En el comedor del módulo ocho de Puente Grande, frente a un grupo de presos, un lienzo y pincel en mano, José Humberto Rodríguez Bañuelos, la Rana –acusado de asesinar al cardenal Juan Jesús Posadas Ocampo, hacía el relato de lo ocurrido aquel 24 de mayo de 1993 en el estacionamiento del aeropuerto de Guadalajara.

 

Entre aquellos internos, el periodista J. Jesús Lemus recogía, con una punta de lápiz, las palabras de quien le había dado la “bienvenida” en la zona de sentenciados.

 

Van algunos retazos de esta historia que aparece en el segundo volumen de Los malditos, y que Lemus cuenta así:

 

A las 15:30 horas, tras una espera de casi siete horas, sonó el teléfono de la Rana.

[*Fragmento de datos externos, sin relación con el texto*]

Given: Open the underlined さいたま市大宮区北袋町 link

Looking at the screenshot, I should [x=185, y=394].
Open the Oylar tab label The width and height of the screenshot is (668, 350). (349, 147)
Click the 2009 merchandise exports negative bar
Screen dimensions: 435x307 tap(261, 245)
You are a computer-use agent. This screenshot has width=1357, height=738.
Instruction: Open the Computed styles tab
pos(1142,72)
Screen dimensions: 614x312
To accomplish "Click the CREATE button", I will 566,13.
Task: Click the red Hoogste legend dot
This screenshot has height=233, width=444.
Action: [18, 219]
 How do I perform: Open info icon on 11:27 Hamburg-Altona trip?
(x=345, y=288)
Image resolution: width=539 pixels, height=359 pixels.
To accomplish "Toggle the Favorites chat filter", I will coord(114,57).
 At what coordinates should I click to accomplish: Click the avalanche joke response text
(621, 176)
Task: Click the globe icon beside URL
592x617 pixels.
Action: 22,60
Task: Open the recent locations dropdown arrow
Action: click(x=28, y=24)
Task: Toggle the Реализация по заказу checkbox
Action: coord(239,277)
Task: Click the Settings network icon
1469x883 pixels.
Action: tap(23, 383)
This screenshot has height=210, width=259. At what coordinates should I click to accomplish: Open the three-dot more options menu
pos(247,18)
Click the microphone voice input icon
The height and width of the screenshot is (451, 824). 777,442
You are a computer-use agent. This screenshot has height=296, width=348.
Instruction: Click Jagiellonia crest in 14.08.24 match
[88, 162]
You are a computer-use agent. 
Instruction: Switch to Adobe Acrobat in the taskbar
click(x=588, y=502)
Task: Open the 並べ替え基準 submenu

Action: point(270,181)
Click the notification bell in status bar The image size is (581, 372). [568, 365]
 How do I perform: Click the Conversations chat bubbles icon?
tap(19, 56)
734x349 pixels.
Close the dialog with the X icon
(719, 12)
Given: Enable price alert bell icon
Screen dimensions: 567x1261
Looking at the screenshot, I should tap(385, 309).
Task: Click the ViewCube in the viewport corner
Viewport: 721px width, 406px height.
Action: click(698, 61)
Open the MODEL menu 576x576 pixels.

Era la voz del comandante Rodolfo León Aragón (entonces director de la Dirección Federal de Seguridad), quien le avisaba de la llegada del objetivo. El sicario no dijo nada, cortó la comunicación y alertó a sus hombres. Enseguida –refiere Lemus en su libro Los malditos 2–, el Grand Marquis blanco del cardenal entró despacio entre los cajones del estacionamiento y se detuvo a casi cien metros de donde se encontraba la Rana. El cardenal tuvo tiempo de tomar dos veces el teléfono. Parecía tranquilo.

 

Concentrado en sus pensamientos, Rodríguez Bañuelos se bajó por enésima ocasión de su camioneta y sus hombres hicieron lo mismo. Se desplegaron en forma de abanico hacia el auto de Posadas Ocampo, todos con rifles de asalto AK-47. Al frente iba Rodríguez Bañuelos y con él avanzaban Juan Francisco Murillo Díaz, el Güero Jaibo; Edgar Nicolás Mariscal Rábago, el Negro; y Jesús Alberto Bayardo Robles, el Gori. No tenían en la mira otro objetivo que al cardenal, quien hablaba con su chofer.

 

A menos de cinco metros del automóvil, los cuatro ejecutores vaciaron sus armas. Sabían a quién estaban asesinando. Nunca hubo confusión sobre la identidad de su víctima.

 

Cuando apreté el gatillo, durante segundos interminables vi la mirada del cardenal –contó la Rana sin despegar la vista del cuadro que seguía pintando como por inercia–. Sentí su mirada como si me perdonara lo que estaba haciendo.

 

(…) Luego todo fue adrenalina. Sabía que estaba disparando el arma sólo por el zangoloteo de las manos. Pude sentir cada uno de los impactos que le asesté al cardenal. Todo sucedió en menos de 30 segundos”.

 

La confusión y los gritos de los transeúntes lo hicieron reaccionar. Ordenó al Gori que verificara la muerte del cardenal. Bayardo Robles caminó como en cámara lenta hasta el costado del auto y vio el cuerpo inerte del prelado, que se inclinaba hacia su lado izquierdo. Recargó el arma y roció otra ráfaga en el cadáver, a menos de un metro.

 

Sobre la cabeza de los sicarios se escucharon zumbidos de bala. Los sicarios de los hermanos Arellano Félix y los del Chapo (que nada tenían que ver con el atentado) comenzaron a disparar. Las ráfagas contra el cardenal hicieron explotar la tensión acumulada en las horas de espera. Los dos grupos cubrían la huida de sus jefes.

 

 

GEMAS: obsequio de Jesús Lemus: “En el encierro, y más en el área de sentenciados, ya no hay eso de mentir. Es como una confesión, porque sabes que lo que vas a decir es para descargo de tu propio ser interno”.